<<<<

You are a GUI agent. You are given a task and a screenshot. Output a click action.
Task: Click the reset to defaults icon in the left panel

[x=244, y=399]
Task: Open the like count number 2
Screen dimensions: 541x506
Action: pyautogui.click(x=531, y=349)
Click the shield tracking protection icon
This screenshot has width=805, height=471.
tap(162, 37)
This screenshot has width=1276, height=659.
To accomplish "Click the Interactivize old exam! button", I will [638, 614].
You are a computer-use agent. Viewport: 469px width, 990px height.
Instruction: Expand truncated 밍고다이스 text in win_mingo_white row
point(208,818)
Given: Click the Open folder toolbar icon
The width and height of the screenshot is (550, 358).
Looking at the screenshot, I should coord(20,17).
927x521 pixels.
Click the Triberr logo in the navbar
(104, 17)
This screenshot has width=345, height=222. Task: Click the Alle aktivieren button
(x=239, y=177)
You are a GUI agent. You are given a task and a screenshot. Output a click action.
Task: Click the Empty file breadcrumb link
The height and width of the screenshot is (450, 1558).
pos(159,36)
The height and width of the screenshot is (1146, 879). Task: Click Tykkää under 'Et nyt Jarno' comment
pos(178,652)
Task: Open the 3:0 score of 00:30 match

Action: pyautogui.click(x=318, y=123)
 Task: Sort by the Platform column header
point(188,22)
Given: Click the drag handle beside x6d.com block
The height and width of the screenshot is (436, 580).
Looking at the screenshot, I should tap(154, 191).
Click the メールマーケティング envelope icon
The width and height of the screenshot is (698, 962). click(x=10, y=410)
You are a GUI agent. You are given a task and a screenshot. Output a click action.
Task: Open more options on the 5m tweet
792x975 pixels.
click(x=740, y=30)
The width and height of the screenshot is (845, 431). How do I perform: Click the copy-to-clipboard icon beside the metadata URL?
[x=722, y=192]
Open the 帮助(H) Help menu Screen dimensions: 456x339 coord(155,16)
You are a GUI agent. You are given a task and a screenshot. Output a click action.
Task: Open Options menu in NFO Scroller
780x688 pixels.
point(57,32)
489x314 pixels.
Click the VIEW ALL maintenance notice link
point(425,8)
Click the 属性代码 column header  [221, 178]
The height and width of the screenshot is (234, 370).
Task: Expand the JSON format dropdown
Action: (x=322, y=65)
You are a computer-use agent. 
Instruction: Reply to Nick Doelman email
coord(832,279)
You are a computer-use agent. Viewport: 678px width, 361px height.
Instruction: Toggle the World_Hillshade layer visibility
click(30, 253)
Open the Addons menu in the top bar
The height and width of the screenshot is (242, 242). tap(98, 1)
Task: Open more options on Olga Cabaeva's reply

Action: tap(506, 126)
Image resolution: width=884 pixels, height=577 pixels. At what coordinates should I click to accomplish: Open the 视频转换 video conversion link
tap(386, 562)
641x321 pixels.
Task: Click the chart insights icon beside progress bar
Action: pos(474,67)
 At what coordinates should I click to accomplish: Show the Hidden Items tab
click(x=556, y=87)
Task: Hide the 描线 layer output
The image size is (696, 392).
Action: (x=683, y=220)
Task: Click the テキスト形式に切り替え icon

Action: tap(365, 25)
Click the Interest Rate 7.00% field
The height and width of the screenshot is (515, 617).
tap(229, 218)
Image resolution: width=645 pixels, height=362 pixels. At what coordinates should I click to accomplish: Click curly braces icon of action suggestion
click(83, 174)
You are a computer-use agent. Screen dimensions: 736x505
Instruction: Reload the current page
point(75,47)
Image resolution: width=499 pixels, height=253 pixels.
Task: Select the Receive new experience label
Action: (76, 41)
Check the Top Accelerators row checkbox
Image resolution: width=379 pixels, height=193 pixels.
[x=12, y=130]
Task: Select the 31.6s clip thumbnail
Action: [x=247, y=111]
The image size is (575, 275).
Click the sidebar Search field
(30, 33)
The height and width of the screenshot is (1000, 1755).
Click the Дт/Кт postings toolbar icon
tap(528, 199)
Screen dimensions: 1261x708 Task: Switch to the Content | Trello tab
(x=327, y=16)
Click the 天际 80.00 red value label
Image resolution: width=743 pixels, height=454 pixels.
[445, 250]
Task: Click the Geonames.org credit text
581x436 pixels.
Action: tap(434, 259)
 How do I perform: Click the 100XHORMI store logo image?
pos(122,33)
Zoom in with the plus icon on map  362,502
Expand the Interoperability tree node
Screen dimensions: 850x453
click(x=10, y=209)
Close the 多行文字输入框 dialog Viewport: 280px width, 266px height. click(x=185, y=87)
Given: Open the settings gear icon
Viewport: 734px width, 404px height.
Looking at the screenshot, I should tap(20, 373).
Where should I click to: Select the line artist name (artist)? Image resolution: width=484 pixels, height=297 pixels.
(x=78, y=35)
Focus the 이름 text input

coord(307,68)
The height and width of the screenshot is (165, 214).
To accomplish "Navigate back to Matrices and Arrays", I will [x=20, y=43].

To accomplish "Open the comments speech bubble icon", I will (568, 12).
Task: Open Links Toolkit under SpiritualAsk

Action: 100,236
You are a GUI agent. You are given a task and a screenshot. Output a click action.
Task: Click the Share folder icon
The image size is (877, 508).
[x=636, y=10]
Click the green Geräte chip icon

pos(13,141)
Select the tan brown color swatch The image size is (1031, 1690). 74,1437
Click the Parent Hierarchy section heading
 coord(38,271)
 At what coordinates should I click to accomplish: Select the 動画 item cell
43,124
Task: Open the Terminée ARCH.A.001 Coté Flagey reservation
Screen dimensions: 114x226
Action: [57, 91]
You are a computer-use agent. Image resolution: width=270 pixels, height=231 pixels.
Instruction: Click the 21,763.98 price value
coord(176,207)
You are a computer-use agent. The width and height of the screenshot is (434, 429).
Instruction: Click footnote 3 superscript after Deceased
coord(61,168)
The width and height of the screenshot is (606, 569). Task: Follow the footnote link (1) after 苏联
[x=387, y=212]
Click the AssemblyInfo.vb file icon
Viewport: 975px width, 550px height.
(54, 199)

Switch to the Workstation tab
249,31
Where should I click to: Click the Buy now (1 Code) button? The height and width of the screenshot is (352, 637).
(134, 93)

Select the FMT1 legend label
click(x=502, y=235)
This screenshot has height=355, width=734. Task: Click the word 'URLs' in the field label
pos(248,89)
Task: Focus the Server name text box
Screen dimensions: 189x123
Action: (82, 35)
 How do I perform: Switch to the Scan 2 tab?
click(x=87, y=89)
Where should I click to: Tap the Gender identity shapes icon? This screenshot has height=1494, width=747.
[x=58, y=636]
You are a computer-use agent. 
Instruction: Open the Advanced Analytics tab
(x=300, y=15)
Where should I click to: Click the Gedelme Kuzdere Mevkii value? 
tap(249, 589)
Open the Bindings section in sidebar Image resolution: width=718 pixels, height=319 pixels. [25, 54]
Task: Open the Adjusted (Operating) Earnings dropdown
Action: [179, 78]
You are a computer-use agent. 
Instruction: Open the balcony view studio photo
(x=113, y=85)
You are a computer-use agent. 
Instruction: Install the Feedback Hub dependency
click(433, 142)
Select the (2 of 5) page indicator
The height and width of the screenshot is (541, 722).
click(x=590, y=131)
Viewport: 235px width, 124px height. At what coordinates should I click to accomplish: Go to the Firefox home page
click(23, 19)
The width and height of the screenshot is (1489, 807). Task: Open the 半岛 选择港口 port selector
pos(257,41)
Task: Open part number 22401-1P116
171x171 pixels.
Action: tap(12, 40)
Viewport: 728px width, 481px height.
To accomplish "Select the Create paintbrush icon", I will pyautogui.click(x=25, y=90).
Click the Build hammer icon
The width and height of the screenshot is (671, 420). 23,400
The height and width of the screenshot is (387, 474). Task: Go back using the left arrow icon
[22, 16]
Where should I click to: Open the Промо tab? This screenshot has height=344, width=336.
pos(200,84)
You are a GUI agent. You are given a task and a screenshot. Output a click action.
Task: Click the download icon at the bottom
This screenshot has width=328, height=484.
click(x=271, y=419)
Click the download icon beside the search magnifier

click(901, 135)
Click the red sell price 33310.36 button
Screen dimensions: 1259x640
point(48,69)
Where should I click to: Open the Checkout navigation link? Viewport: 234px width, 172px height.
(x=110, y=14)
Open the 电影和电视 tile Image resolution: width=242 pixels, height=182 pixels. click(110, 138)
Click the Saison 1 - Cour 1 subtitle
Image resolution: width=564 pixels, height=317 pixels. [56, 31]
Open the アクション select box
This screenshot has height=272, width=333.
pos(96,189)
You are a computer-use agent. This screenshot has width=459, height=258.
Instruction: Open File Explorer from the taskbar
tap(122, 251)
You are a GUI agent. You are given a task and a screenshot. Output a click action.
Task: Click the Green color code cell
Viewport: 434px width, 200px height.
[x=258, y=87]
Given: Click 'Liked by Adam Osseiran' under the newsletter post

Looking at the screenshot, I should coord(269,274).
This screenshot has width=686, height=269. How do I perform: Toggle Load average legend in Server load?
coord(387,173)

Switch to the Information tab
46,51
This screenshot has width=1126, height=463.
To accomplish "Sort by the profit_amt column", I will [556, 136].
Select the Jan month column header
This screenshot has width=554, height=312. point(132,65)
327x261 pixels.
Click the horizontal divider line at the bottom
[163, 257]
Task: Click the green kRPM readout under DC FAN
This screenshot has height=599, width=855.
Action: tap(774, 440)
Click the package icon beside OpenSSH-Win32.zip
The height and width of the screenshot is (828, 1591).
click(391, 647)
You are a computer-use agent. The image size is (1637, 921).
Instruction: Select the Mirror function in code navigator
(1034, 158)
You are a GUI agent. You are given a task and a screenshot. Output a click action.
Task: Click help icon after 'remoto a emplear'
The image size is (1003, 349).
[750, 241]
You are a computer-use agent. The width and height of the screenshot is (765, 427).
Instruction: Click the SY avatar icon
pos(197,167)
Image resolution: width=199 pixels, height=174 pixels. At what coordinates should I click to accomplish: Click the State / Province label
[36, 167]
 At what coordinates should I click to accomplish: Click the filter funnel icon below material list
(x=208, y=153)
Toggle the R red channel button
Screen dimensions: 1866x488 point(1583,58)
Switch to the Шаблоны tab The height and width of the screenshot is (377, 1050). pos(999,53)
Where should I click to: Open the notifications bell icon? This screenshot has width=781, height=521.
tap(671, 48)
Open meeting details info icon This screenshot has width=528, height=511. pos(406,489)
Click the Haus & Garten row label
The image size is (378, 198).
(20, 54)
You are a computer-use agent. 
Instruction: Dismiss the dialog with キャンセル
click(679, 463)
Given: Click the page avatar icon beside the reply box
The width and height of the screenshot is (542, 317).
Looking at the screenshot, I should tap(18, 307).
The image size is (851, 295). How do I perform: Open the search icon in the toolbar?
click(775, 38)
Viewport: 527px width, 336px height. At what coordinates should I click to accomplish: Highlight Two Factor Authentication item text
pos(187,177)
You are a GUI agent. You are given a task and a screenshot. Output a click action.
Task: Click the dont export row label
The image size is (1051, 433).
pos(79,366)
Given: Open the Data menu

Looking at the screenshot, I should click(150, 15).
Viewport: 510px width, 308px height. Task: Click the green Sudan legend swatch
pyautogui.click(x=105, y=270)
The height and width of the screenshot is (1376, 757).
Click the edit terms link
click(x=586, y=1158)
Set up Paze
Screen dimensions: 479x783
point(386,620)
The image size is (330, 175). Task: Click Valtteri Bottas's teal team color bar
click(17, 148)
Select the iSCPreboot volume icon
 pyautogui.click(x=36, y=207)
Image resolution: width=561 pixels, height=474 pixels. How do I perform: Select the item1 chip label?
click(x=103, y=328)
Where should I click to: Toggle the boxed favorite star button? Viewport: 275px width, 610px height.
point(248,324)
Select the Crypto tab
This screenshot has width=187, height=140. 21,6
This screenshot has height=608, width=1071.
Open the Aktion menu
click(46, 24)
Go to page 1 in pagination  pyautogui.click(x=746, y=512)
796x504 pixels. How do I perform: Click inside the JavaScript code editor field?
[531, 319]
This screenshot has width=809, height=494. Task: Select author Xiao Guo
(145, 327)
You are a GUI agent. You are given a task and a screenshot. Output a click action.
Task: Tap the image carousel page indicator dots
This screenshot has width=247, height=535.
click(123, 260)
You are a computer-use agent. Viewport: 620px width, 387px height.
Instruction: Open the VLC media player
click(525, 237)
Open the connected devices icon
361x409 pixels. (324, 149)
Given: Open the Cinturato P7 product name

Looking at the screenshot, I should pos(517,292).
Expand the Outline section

>>>>

** WORK INSTRUCTIONS **
Work through the listing above and report how many lines include the string "will", with no other text.

** SOLUTION TO THE EXERCISE **
5